**Consegna 1**:
Nel programma del Teatro Agorà, di chi sono le musiche di Sei personaggi in cerca d'autore?
**Consegna 2**:
Fornisci il seguito del programma del Teatro Agorà, riprendendo dopo l'ultima frase della sinossi di Sei personaggi in cerca d'autore.

2002

SEI PERSONAGGI IN CERCA D’AUTORE di Luigi Pirandello
RESTAURO DI UN MISTERO
(Roma – Teatro Agorà, 13 – 23 marzo)

COSÌ È (SE VI PARE) – I GIGANTI DELLA MONTAGNA di Luigi Pirandello
(Pirandelliana, Roma – Basilica dei Santi Bonifacio e Alessio all’Aventino, 11 – 28 luglio)


 

COMUNE DI ROMA
Assessorato alle Politiche Culturali
Dipartimento Cultura Sport e Toponomastica

Associazione Culturale
LA BOTTEGA DELLE MASCHERE
diretta da Marcello Amici

PRIMAVERA ROMANA

TEATRO AGORA’
Roma – Via della Penitenza, 33 – Tel. 06.6874167, fax 06.6868528

Prenotazioni e informazioni, anche Tel/fax 06.6620982
Orario: 21.15 – domenica 17.30 – lunedì riposo – ingresso € 10.00


 

13 – 23 marzo 2002

SEI PERSONAGGI IN CERCA D’AUTORE
di Luigi Pirandello

Regia di Marcello Amici

Musiche di Astor Piazzolla

24 – 28 marzo 2002

RESTAURO DI UN MISTERO
di Marcello Amici

da “Passione e Resurrezione del Colosseo” di Anonimo


 

SEI PERSONAGGI IN CERCA D’AUTORE

Sei personaggi, smarriti e perplessi, arrivano in un teatro dove una compagnia sta provando Il giuoco delle parti di Luigi Pirandello. Chiedono al capocomico di sfogare il loro dramma, perché l’autore che li ha partoriti non li ha più voluti, per questo sono alla ricerca di un altro autore che li aiuti a far rivivere la loro storia dolorosa, da rappresentare poi in un palcoscenico. Il Capocomico deciderà di mettere in scena il loro racconto gelido e potente, torbido e luminoso, ma non vi riuscirà per l’inefficacia del linguaggio teatrale.

**Righe fornite**:
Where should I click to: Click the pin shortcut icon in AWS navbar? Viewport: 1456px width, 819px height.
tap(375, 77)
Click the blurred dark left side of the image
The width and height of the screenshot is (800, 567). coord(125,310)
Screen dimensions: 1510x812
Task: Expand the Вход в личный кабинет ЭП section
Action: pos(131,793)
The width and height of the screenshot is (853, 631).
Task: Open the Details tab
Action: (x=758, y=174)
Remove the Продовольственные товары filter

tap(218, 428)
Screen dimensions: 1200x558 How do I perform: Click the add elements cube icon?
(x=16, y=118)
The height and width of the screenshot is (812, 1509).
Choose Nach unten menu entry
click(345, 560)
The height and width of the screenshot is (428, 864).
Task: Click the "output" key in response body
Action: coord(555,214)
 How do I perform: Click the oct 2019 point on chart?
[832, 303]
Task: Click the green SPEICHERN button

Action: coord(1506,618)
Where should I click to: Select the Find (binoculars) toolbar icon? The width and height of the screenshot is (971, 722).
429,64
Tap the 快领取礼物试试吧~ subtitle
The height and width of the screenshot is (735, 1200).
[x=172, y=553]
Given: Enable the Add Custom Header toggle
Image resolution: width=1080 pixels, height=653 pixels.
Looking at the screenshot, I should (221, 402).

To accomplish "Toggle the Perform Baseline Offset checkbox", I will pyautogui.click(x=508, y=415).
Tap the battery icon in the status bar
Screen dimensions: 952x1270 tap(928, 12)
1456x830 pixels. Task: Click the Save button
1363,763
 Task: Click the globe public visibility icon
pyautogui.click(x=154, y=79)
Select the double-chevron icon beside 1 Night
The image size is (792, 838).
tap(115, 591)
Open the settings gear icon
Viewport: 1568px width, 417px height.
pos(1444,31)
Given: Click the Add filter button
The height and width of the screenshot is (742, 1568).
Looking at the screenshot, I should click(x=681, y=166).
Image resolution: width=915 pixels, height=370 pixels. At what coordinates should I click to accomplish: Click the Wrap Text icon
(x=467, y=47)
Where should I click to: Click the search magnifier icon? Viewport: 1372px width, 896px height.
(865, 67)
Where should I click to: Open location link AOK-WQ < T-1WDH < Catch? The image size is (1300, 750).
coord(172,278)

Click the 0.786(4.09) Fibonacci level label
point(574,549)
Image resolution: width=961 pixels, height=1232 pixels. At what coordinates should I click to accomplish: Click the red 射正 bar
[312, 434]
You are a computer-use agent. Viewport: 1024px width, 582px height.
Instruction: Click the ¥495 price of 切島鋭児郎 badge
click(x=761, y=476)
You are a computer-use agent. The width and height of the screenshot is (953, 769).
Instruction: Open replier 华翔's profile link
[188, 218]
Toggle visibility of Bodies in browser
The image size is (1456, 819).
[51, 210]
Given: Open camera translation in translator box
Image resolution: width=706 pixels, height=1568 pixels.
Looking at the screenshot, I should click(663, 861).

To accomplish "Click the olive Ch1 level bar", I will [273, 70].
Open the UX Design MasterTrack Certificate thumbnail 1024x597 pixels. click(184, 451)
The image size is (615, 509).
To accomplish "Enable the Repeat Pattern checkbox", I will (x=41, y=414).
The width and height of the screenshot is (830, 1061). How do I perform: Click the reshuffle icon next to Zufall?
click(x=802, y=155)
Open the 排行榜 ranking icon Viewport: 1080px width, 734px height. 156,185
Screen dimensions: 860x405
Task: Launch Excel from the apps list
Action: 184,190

**Risultato 1**:
Astor Piazzolla.

**Risultato 2**:
Sono passati molti anni da quella sera del 10 maggio 1921 in cui Sei personaggi in cerca d’autore andarono in scena per la prima volta al Teatro Valle di Roma e, tuttavia, ancor oggi, a distanza di tanti anni, gli spettatori in ogni parte del mondo hanno un brivido quando quei sei fantasmi arrivano in palcoscenico e si verifica quel misterioso, stranissimo corto circuito tra la vita e il teatro.
Ma cosa raccontano i sei personaggi? Due sono gli argomenti più importanti. Pirandello vuole spiegare il meccanismo della creazione, che cosa succede nella fantasia di un autore quando immagina una storia, una commedia, un romanzo; poi svela la sottile differenza, il passaggio da persona a personaggio, il contrasto tra la vita e la forma. La vita è come un fiume in piena, è un mare di lava che si muove continuamente. L’arte è una forma fissa, bloccata e per esistere ha bisogno di prendere sempre qualcosa dalla vita, ma nel momento in cui la prende la fissa, la congela e raffredda per l’eternità in una forma eterna. I personaggi dell’arte sono veri, gli uomini invece non hanno alcuna verità, alcuna certezza, sono mutevoli, diversi, uno, nessuno e centomila.
E’ una rivoluzione teatrale. È la rivelazione di quel patto che è sempre sottinteso al teatro, di quella convenzione per cui lo spettatore sa che sul palcoscenico si sta verificando una finzione e, tuttavia, proprio per il suo mestiere di spettatore, è tenuto a crederci. L’attore recita, dunque finge, ma deve essere creduto dallo spettatore, come se dicesse la verità. E’ quello che verrà poi chiamato il teatro nel teatro.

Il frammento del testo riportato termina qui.